Search the records for "screenshot" and copy each line that holds it.

(Saved data entries)
──────────
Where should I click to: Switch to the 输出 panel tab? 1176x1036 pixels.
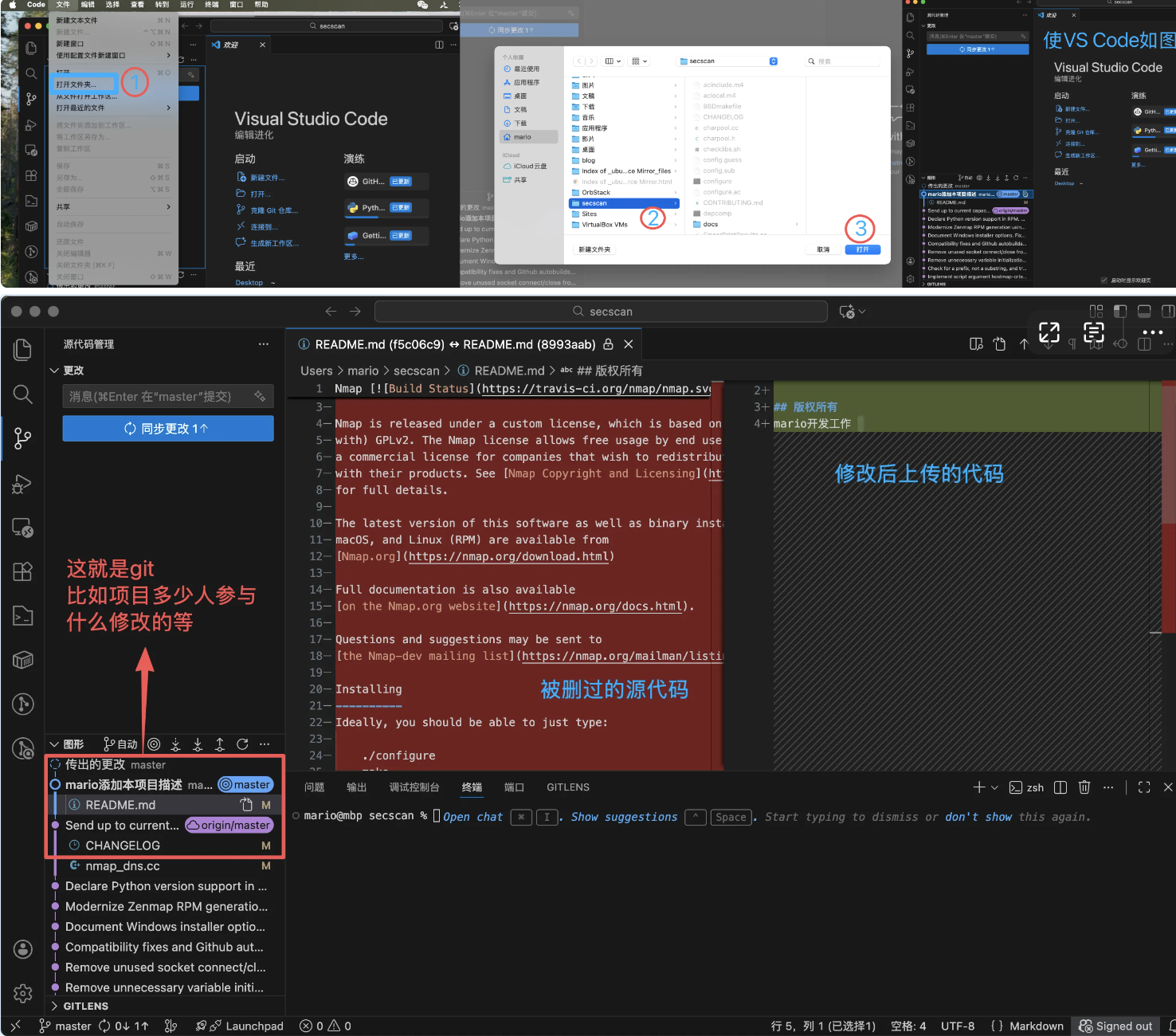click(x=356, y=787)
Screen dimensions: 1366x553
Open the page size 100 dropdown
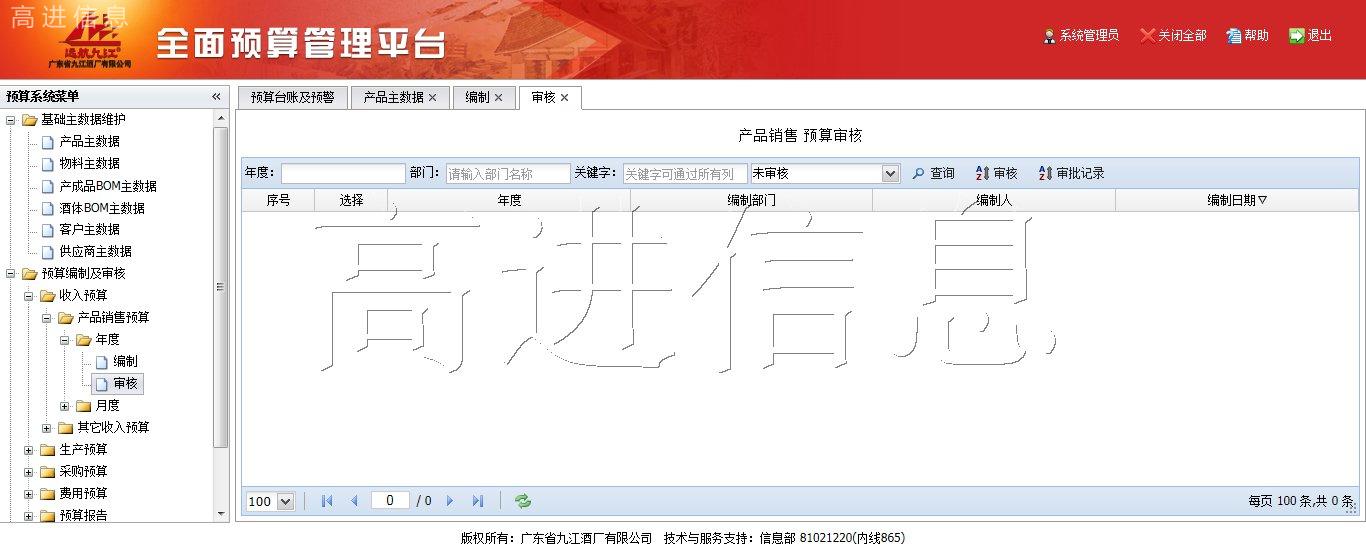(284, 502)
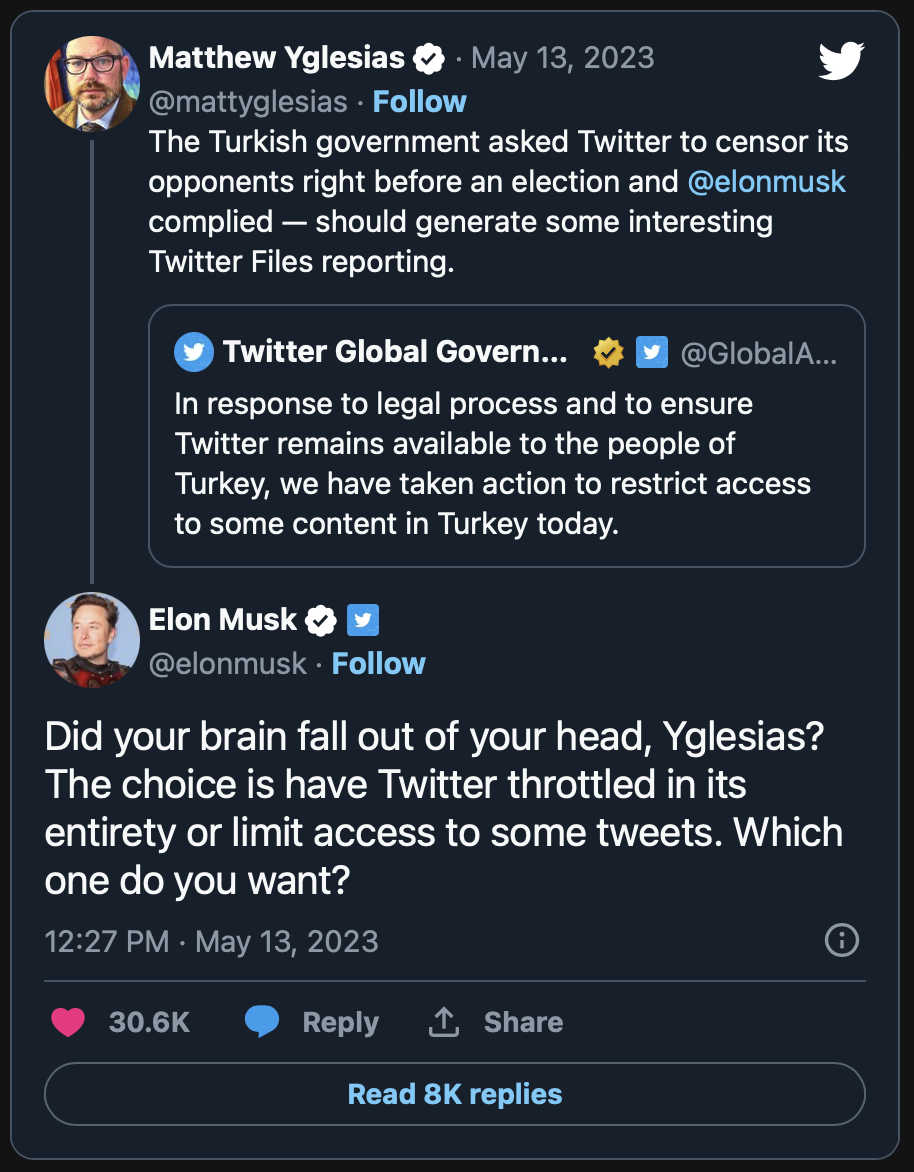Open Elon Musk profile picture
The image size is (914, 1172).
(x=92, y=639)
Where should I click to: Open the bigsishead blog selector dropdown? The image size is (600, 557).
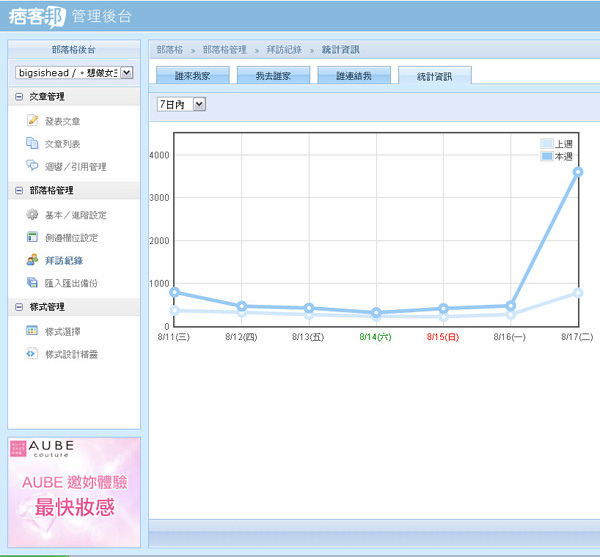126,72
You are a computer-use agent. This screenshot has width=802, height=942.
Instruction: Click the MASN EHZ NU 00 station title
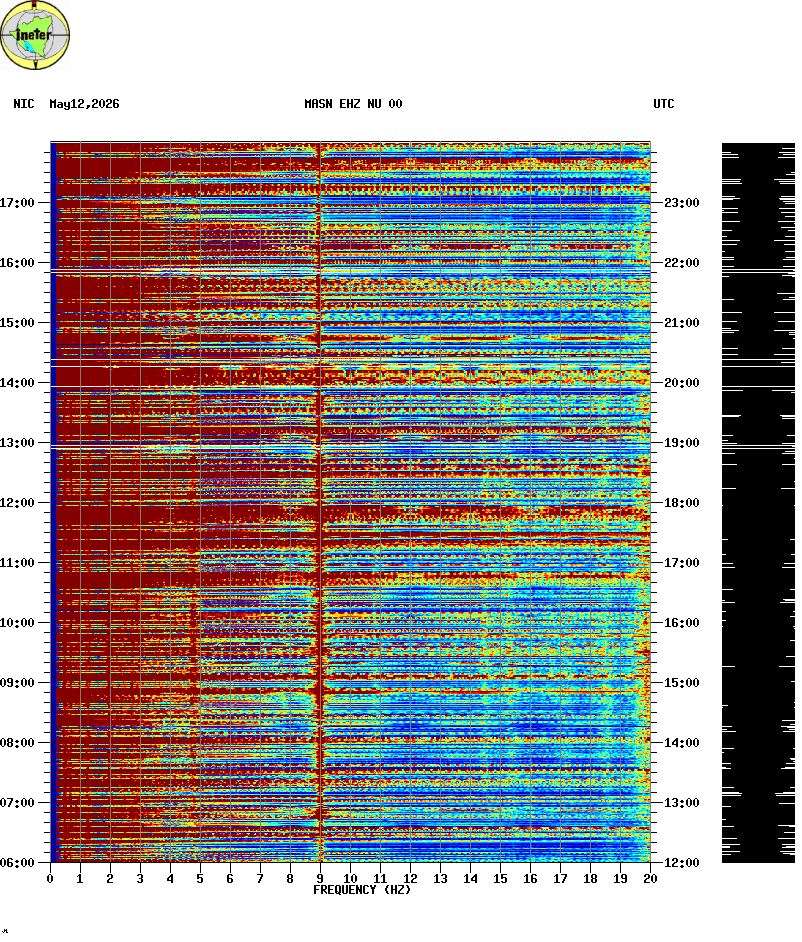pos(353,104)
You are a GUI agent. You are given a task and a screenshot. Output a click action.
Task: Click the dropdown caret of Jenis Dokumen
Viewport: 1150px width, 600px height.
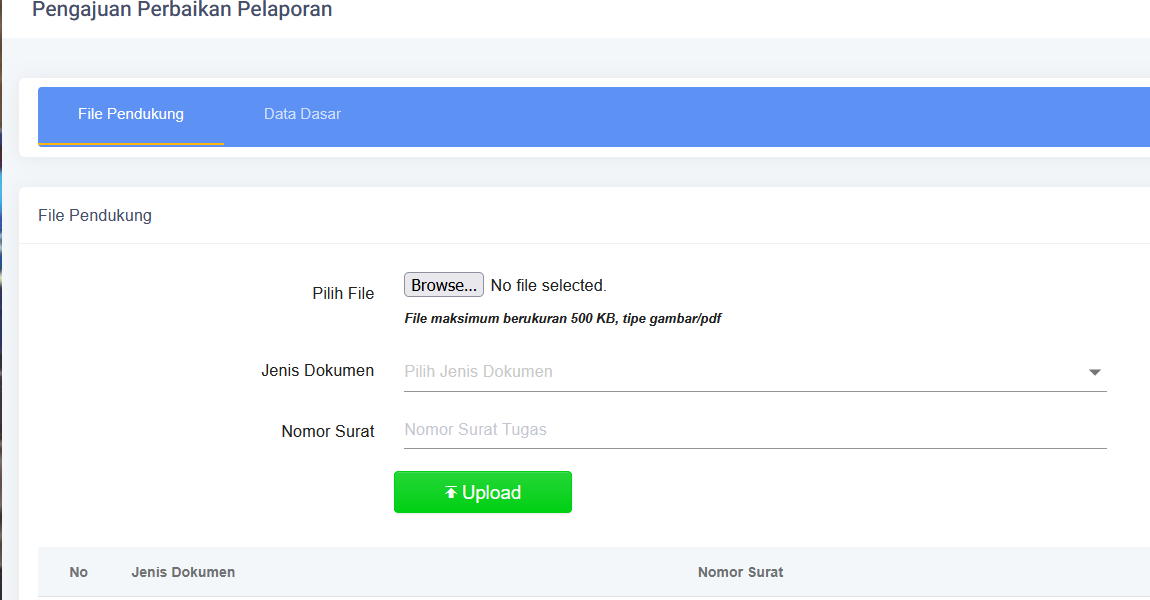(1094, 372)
──────────
Exercise response:
You are a computer-use agent. This screenshot has width=802, height=942.
You are a GUI agent. You are given a task and a screenshot. Output a click action.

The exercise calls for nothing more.